Eddie's Bastard
Page 37
I nestled Frederic’s flag carefully under my leather jacket and rode home in a pensive mood. The Simpsons must have been guilty of great sins to have earned from fate the complete extermination of their line. Such a punishment, I’d learned in school, was usually reserved for the villains of ancient Greek mythology, those who committed patricide or fratricide or incest. But the gods of the ancient world were all asleep or dead, and had been for centuries; and even if they’d been alive, it seemed unlikely to me, a twentieth-century boy whizzing along on his motorcycle, that they would aim their vengeful thunderbolts in the direction of western New York State. Perhaps, I mused, the Simpsons hadn’t done anything wrong at all, and it was only chance that they should have disappeared in this manner. Or perhaps the twisted soul of the Simpson whom I knew simply as Mister, father of Annie and the nastiest, most brutal human I’d ever encountered, was enough to cause their downfall. In that case, it was true, if outrageously unfair, that the sins of the fathers were visited upon the sons.
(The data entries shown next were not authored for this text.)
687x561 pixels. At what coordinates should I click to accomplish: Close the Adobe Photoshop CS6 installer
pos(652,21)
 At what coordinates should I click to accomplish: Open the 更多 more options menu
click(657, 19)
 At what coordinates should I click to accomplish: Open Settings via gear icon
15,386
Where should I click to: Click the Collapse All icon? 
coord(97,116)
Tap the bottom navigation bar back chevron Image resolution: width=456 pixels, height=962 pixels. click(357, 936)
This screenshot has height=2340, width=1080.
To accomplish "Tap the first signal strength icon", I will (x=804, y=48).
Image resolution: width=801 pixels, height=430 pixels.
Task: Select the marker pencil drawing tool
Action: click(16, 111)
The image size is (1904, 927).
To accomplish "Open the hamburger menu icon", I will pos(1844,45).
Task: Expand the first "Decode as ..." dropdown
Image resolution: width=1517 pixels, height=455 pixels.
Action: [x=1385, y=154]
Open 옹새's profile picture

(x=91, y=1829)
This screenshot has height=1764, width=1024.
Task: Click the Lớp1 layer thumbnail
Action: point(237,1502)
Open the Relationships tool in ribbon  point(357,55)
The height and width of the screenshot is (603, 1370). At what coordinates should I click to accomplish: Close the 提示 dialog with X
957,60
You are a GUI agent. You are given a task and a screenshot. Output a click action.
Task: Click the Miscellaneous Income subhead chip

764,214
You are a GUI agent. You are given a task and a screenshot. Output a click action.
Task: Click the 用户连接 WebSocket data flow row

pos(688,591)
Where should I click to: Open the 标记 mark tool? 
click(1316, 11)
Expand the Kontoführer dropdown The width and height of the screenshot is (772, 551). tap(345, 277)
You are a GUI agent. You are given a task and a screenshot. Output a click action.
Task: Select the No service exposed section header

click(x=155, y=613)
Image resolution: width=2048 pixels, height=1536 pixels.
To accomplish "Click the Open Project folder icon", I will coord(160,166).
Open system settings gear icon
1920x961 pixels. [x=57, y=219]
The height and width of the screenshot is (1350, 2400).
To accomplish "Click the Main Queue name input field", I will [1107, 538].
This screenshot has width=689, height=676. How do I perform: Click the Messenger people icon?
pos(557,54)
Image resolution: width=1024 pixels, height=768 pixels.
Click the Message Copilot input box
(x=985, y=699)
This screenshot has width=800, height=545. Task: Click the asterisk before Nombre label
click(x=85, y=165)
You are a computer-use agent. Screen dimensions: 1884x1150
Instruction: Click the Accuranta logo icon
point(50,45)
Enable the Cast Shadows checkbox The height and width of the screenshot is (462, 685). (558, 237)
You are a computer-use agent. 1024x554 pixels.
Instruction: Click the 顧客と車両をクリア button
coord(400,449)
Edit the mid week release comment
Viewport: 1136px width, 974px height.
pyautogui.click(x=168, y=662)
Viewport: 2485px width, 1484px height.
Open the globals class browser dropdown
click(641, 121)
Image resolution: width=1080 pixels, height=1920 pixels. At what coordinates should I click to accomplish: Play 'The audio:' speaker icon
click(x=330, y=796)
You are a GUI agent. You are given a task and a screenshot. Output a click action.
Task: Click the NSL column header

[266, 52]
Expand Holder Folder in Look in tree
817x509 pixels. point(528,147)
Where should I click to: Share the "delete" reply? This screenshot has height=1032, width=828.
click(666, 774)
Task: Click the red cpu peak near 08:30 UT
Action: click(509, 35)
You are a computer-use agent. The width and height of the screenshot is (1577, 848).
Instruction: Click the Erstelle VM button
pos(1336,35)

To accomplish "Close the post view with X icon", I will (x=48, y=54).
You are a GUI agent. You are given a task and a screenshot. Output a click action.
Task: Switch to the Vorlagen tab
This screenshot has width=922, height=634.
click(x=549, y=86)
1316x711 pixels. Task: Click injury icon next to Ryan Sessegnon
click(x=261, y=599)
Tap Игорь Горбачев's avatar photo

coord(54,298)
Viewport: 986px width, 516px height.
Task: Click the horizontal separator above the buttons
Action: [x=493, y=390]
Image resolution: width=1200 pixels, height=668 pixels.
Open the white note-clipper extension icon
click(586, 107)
Which made me wonder, ever so briefly, if Eddie had really been some sort of secret criminal.
But I discarded that thought immediately without really admitting that I’d had it. I arrived home and stowed the flag in one of my dresser drawers. Then, on second thought, I took it out again, wrapped it in paper, and addressed it to Annie. I’d included no letter with the obituary I’d sent her, nor did I write one to accompany the flag. None was necessary. It was another eighteen-year-old poetic gesture, one that I hoped would be poignant enough on its own. Annie never required explanations of me. None were needed.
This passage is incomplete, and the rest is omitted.